Zulliger, Hans: Unbewußtes Seelenleben (Freuds Psychoanalyse), „Wege zur Erkenntnis“, Franckhsche Verlagshandlung Stuttgart.

Review by:
Fenichel

Dieses Buch stellt einen sehr erfreulichen Beitrag zur noch sehr geringen populären psychoanalytischen Literatur dar. Es ist von einem außerordentlich verständnisvollen und genauen Kenner Freuds in durchaus gemeinverständlicher Weise liebevoll geschrieben, ohne daß wissenschaftliche Gewissenhaftigkeit der Gemeinverständlichkeit irgendeine, wenn auch noch so geringe Konzession gemacht hätte. Der Autor hat sich erfolgreich bemüht, auch schwierige Gebiete unserer Wissenschaft klar und übersichtlich darzustellen. Durch die überaus große Zahl von Beispielen, die teils Freuds Werken entnommen sind, teils aus der eigenen Volksschulpraxis stammen, wobei diese ebenso einleuchtend und überzeugend wirken wie jene, wird dem Leser unausgesetzt vor Augen geführt, daß die Psychoanalyse eine empirische Wissenschaft sei und daß alle ihre Lehren, auch die theoretischen, aus der Erfahrung stammen. Die Anschaulichkeit des Stoffes wird ferner durch zahlreiche einfache Gleichnisse sowie durch mehrere, verschiedenen Werken entnommene Illustrationen erhöht. Die einzelnen Kapitel des Buches behandeln Verdrängung, Unbewußtes, Traum, Sexualtheorie, psychoanalytische Therapie und Psychoanalyse und Pädagogik.

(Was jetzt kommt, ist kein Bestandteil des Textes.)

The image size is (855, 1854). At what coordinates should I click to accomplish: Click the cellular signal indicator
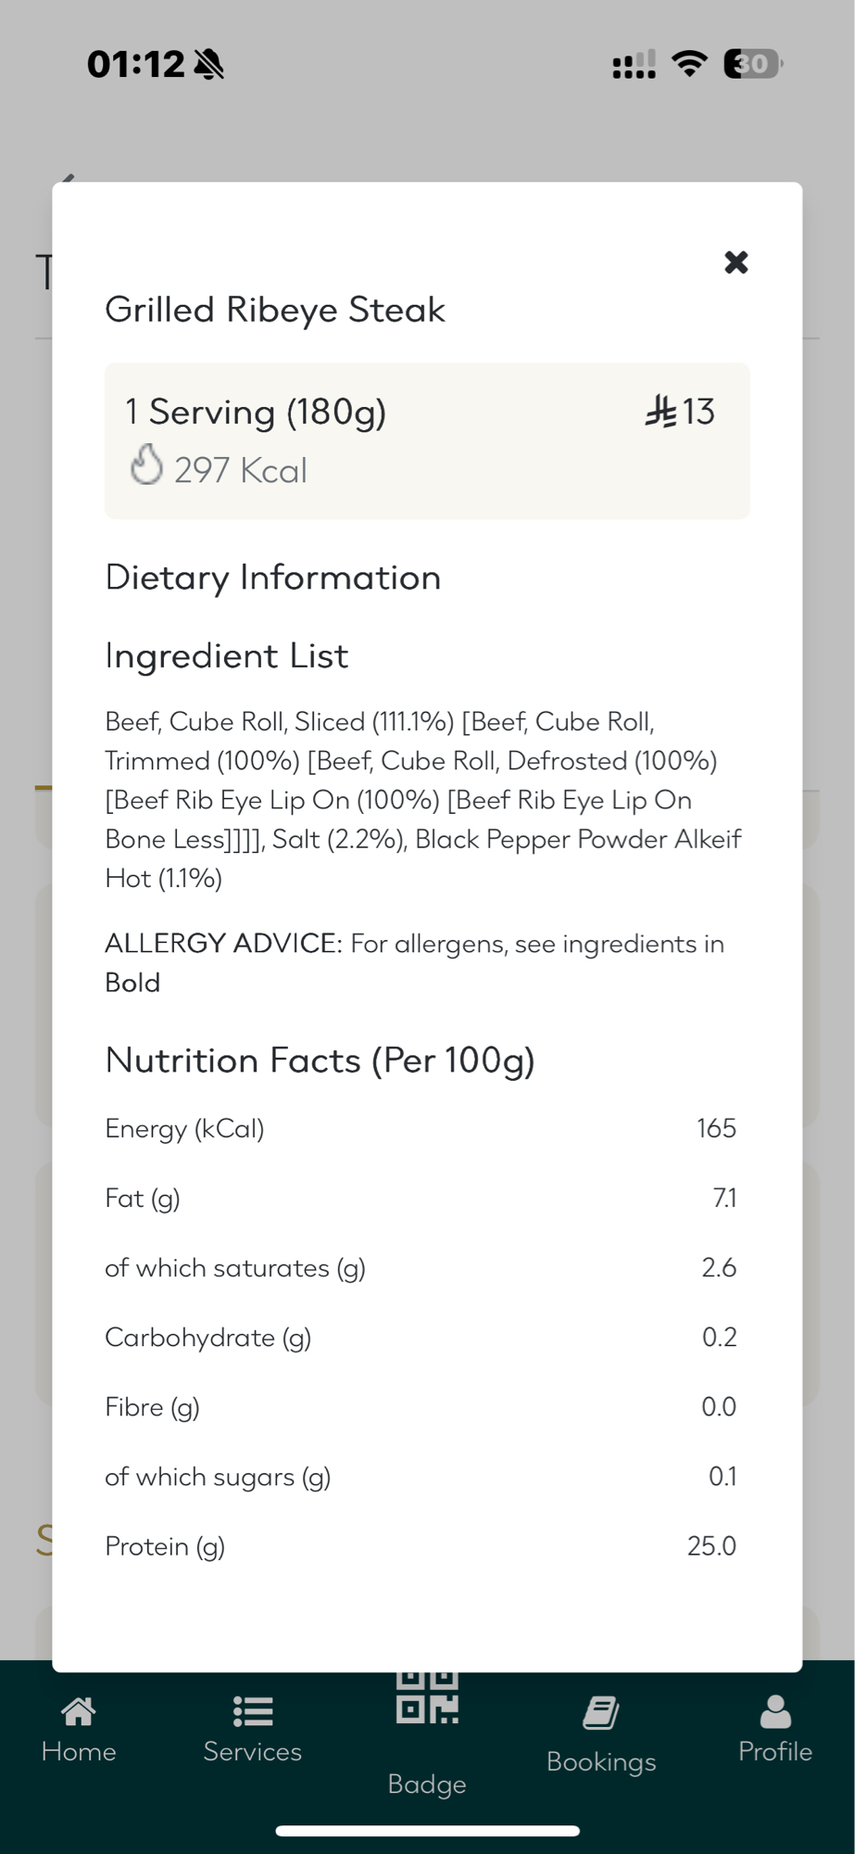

Eine Photographie Freuds ist dem Buche beigefügt. — Von den wenigen und durchaus nebensächlichen Stellen, bei denen sich kritische Einwendungen melden, sei eine einzige herausgegriffen: Wenn es auf S. 56/57 heißt, Symbole könnten einen Bedeutungswandel erfahren, so sei die Schlange „beispielsweise ein Symbol für das männliche Geschlechtsglied, für den Tod, für die Medizin, für den Handel“, so hätte doch wohl die Differenz zwischen einem „Symbol“ im psychoanalytischen Sinn und einem „Symbol“ als Sinnbild etwa im Sinn „symbolistischer“ Dichtung, bei der die Bedeutung des „Symbols“ bewußt ist, mehr Betonung finden sollen.